Document excerpt ::
Analysts don’t expect a significant jump in allocation to capital expenditure (capex) in this year’s budget as they are of the view that the government must first try and fix the gaps in spending for better impact on the economy. In fact, analysts feel the government must focus more on encouraging private investment.
Many analysts TNIE spoke to put the capex allocation in the 11.6-12 lakh crore range for FY27 while estimating a lower than budgeted capex in the current financial year. The growth in capex has been pegged at 8-10% in FY27. This would include the target-based capex loan provided to the states.
Even within the government, there is a feeling that there should be some stock-taking of the quality of capex. “The last Budget signalled a pause to review and reassess priorities rather than continue spending mechanically. The focus is now shifting from simply raising the capital share of the Budget to identifying gaps in public goods and infrastructure and directing spending more strategically to address those gaps,” said a senior government official on the condition of anonymity.
The government had last year budgeted for Rs 11.21 lakh crore capex allocation in the FY26. However, analysts feel the government might spend not more than Rs 11 lakh crore in the current financial year. In the April-November 2025 period, the government has spent Rs 6.6 lakh crore.

Data extracts ::
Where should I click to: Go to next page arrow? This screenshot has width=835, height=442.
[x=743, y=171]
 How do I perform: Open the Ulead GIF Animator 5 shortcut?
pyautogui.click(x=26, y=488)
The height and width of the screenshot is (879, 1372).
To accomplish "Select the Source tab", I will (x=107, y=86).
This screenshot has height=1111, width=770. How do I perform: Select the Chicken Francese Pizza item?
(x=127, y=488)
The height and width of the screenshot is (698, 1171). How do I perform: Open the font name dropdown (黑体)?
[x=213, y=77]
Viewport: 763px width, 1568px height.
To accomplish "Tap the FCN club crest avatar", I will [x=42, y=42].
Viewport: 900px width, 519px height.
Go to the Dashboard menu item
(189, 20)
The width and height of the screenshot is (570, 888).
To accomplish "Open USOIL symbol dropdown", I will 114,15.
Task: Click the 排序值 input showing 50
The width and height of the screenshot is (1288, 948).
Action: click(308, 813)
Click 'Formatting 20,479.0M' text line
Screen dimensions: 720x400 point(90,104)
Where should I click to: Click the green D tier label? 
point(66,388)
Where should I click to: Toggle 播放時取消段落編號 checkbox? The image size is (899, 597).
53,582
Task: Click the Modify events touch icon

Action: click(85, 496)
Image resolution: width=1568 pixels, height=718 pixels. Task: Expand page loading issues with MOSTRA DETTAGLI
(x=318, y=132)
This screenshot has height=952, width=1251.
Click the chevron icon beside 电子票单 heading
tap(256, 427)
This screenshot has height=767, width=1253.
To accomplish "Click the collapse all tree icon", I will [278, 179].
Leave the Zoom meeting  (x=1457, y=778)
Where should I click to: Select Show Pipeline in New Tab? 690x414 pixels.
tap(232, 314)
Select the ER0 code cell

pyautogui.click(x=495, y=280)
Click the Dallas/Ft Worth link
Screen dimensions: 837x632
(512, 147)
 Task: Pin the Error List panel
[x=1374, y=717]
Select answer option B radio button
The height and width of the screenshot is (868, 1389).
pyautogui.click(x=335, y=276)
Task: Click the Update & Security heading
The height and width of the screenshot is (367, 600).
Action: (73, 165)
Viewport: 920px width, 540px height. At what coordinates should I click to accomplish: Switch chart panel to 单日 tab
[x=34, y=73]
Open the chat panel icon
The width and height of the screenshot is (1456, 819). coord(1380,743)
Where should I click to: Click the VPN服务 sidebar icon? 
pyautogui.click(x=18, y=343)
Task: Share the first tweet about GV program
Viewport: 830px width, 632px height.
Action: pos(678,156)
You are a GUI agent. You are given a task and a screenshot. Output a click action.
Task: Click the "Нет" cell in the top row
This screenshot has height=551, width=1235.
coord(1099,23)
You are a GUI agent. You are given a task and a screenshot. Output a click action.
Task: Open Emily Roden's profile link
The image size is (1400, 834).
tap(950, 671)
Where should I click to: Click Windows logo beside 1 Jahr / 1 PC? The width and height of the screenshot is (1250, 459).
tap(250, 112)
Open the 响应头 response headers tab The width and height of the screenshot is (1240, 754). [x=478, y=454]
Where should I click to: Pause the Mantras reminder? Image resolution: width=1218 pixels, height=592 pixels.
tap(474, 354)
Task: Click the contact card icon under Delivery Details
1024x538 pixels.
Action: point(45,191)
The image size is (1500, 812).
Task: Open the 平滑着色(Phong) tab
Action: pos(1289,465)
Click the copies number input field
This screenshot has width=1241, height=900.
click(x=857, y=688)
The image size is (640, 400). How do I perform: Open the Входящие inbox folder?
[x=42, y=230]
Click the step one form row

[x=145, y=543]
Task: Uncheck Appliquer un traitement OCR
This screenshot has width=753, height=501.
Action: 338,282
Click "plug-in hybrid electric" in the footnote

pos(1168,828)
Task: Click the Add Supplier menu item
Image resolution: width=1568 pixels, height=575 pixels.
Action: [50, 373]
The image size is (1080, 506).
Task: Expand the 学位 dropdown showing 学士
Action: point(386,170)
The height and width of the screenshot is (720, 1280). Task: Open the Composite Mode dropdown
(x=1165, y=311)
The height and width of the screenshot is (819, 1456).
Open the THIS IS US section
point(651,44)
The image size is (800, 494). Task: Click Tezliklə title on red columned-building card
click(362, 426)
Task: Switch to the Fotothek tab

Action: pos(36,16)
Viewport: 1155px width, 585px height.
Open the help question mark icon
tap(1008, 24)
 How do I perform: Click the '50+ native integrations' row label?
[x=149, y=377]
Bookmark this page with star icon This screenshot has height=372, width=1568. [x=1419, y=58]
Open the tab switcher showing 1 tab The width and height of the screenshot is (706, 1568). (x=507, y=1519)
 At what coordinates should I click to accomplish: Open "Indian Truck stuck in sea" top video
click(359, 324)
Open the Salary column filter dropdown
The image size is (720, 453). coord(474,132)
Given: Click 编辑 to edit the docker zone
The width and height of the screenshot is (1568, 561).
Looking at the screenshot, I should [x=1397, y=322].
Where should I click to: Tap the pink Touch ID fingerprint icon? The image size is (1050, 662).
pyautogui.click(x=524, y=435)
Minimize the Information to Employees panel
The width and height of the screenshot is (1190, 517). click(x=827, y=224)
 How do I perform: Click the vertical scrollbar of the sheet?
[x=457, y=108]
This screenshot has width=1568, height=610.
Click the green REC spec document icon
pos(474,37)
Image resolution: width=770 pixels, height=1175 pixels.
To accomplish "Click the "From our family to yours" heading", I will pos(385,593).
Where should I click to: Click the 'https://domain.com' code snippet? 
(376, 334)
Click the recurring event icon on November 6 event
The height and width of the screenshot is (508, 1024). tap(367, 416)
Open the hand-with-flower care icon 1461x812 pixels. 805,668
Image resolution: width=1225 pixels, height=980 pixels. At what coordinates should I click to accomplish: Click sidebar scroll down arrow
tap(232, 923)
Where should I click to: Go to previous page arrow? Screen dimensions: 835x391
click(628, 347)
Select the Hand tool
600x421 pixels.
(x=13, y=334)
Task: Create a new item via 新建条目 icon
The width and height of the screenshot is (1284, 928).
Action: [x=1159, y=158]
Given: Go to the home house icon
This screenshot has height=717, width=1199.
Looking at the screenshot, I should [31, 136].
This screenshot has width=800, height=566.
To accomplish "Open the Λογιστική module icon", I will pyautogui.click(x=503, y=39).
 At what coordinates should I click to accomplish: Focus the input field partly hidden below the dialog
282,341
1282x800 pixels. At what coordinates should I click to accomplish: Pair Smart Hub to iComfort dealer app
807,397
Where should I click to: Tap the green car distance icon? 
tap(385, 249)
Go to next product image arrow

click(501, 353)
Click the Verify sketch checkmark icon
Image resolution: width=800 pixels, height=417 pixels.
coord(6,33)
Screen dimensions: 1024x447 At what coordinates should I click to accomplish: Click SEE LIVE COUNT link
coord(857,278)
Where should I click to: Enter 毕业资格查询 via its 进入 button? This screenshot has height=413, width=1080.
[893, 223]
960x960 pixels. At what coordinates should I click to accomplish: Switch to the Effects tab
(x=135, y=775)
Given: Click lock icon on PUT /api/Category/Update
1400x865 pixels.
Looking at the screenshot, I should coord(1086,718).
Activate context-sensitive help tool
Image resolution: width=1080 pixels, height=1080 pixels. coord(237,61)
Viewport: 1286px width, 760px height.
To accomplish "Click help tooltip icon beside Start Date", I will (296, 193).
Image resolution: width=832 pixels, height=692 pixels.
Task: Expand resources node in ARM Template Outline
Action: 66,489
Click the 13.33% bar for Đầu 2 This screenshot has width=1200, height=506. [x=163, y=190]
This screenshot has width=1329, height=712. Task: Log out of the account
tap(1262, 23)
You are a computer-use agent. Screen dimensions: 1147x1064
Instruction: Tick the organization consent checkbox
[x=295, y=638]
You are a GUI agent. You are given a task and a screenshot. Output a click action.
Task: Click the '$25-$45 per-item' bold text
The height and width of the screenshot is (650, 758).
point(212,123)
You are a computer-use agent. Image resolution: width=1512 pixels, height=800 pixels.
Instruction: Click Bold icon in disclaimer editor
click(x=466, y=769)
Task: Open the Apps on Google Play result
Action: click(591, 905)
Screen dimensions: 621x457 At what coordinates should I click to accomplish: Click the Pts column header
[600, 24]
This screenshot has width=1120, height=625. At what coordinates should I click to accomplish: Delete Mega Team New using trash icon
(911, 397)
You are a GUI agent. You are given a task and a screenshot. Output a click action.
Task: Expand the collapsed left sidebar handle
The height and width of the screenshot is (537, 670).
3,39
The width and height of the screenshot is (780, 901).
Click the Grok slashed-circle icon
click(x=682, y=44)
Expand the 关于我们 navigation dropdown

Your objective ::
Quote the stretch from "Analysts don’t expect" through "encouraging private investment." in the capex budget article.

Task solution ::
Analysts don’t expect a significant jump in allocation to capital expenditure (capex) in this year’s budget as they are of the view that the government must first try and fix the gaps in spending for better impact on the economy. In fact, analysts feel the government must focus more on encouraging private investment.